Brief 1: In the excerpt on DuckDB and ArcGIS notebooks, which version of DuckDB does the notebook install from PyPi?
Brief 2: Carry on the write-up about importing places data with DuckDB in ArcGIS notebooks, starting right after its final line.

Selected excerpt:
>> begin

The third star of the cloud native show is ArcGIS Online hosted notebooks, which can be used to orchestrate DuckDB transactions and integrate the results into new or refreshed hosted feature layers in Online or Enterprise.  The superpower of this combination of Parquet, DuckDB and Python is that global scale data can be queried for a subset of interest in a desired schema using industry standard SQL, plus automatedThis forever deprecates the legacy workflow of downloading superset data files to retrieve the part you want.  At writing, the places data resolves to 6 files totaling 5.54GB, not something you want to haul over the wire before you start processing!  If you think about it, any file format you have to zip to move around and unzip to query (shapefile, file geodatabase) generates some friction, Parquet avoids this.

The notebook named DuckDBIntegration is what I used to import the places data and is in the blog download.  Notebooks aren't easy to share graphically but I'll make a few points.

Firstly, ArcGIS notebooks don't include the DuckDB Python API, so it needs to be installed from PyPi, here is my cell that does the import and also loads the spatial and httpfs extensions needed for DuckDB in this workflow.

 

try:
    import duckdb
except:
    !pip install duckdb==0.10.2
    import duckdb
conn = duckdb.connect()
conn.sql("install spatial;load spatial;")
conn.sql("install httpfs;load httpfs;")
conn.sql("set s3_region='us-west-2';")
release = "2024-04-16-beta.0"
outGDB = r"/arcgis/Places.gdb"

 

I did not model the full Overture places schema, only the elements that looked populated in my area of interest.

Spoiler
If you browse the places schema note the YAML tab.  Don't be surprised in 2025 if you see YAML powering AI to let you have conversations with your data 😉

Each extract from the S3 hive follows the same pattern.    Here is the cell that extracts address data - note the UNNEST operator that unpacks a struct.

 

print('Extracting Addresses starting at {}'.format(getNow()))
sql = """with address as (select id, unnest(addresses, recursive := true) from places_view where addresses is not null
and {}) select id, freeform, locality, postcode, region, country from address;""".format(whereExp)
relation = duckdb.sql(sql)
addresses = arcpy.management.CreateTable(out_path=r"/arcgis/Places.gdb",out_name="Addresses").getOutput(0)
arcpy.management.AddField(in_table=addresses,field_name="id",field_type="TEXT",field_length=40,field_is_nullable="NULLABLE",field_is_required="REQUIRED")
arcpy.management.AddField(in_table=addresses,field_name="freeform",field_type="TEXT",field_length=1000,field_is_nullable="NULLABLE",field_is_required="NON_REQUIRED")
arcpy.management.AddField(in_table=addresses,field_name="locality",field_type="TEXT",field_length=100,field_is_nullable="NULLABLE",field_is_required="NON_REQUIRED")
arcpy.management.AddField(in_table=addresses,field_name="postcode",field_type="TEXT",field_length=1000,field_is_nullable="NULLABLE",field_is_required="NON_REQUIRED")

>> end

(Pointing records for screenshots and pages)

>> begin

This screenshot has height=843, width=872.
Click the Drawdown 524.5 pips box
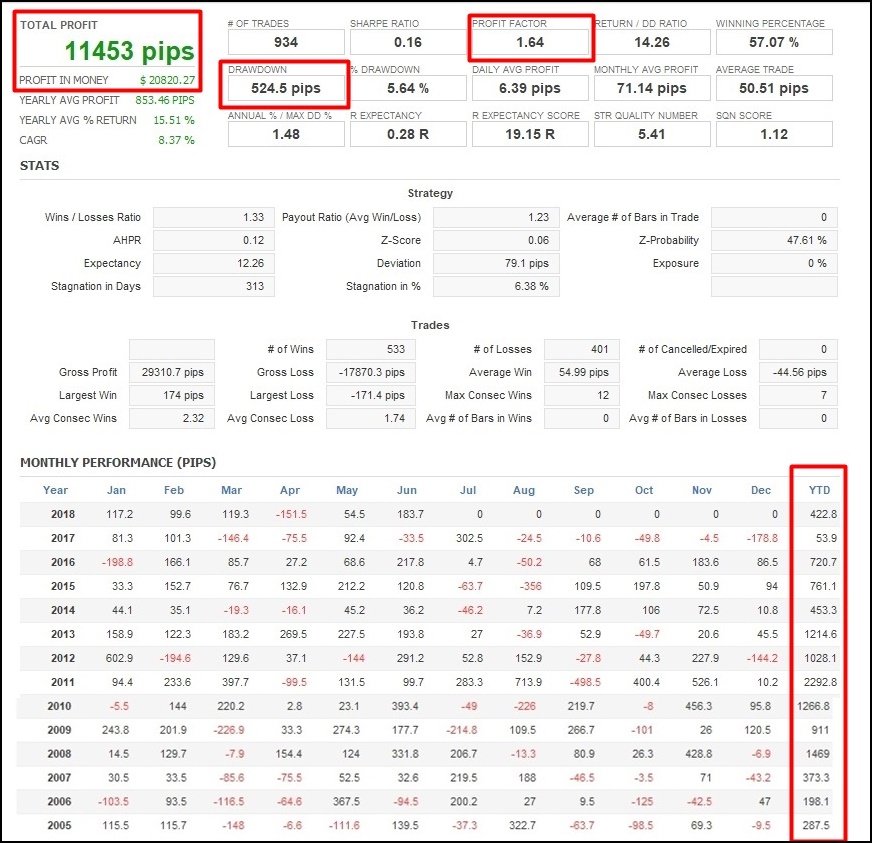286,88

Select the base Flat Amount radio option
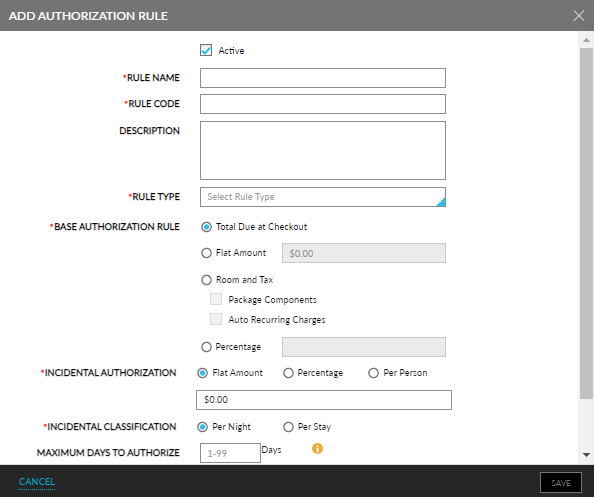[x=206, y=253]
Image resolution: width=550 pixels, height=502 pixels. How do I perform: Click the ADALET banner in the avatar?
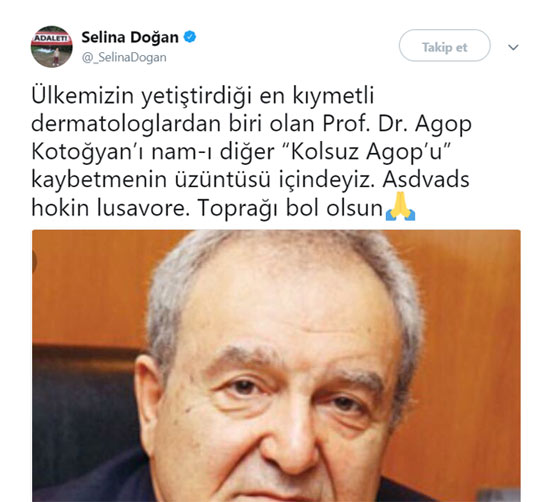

>> end

Task output 1: Version 0.10.2.

Task output 2:
arcpy.management.AddField(in_table=addresses,field_name="region",field_type="TEXT",field_length=100,field_is_nullable="NULLABLE",field_is_required="NON_REQUIRED")
arcpy.management.AddField(in_table=addresses,field_name="country",field_type="TEXT",field_length=2,field_is_nullable="NULLABLE",field_is_required="NON_REQUIRED")
print('Addresses table created at {}'.format(getNow()))
with arcpy.da.InsertCursor(addresses,["id","freeform","locality","postcode","region","country"]) as iCursor:
    row = relation.fetchone()
    i = 1
    if row:
        while row:
            if i % 10000 == 0:
                print('Inserted {} rows at {}'.format(str(i),getNow()))
            iCursor.insertRow(row)
            i+=1
            row = relation.fetchone()
del iCursor
print('Addresses table populated at {}'.format(getNow()))

 

You'll see I set specific field widths for text fields.  Common web formats (CSV, JSON, Parquet) don't let you tune data types like this but I like to do so.  However if you're sharp eyed you'll see the postcode field has a crazy width of 1000.  The pattern I settled on to determine field widths was to have a utility cell (in the download) in my notebook during construction which I used to explore the data.  I found maximum field sizes that way.  It turns out the crazy big postcode I found looks like a data error.

Likely Data ErrorLikely Data Error

To go into production with this approach first figure out a query on extent or address fields (region, country) that works for you, then plug it into the notebook after sharing it to ArcGIS Online.  You'll need to supply your own credentials of course, and change target gis if you're using Enterprise for the output feature service.  To initialize the feature service, run the notebook manually down to the cell that zips up the working file geodatabase, download the zip file from the notebook and share it as an item and feature service, then plug in the item id.  Then at each Overture release, change the theme URL to match the release and refresh your service.

To give you a feel for performance, it takes a few minutes for the S3 hive to be queried for each layer but the results write at tens of thousands of features per second.  It takes about 50 minutes for my test extent and data model, including overwrite of a target feature service.

Naturally, if the data schema changes or to support other Overture themes, you'll need to author notebook changes or new notebooks.  Do share!

I'm sure you'll agree that this is a powerful new paradigm that will change the industry.  I'm just following industry trends.  It will be fun to see if Parquet is what comes after the shapefile for data sharing.

The blog download has the notebook but not a file geodatabase (it's too big for the blog technology) but when you generate your own services don't forget the data license here.  Have fun!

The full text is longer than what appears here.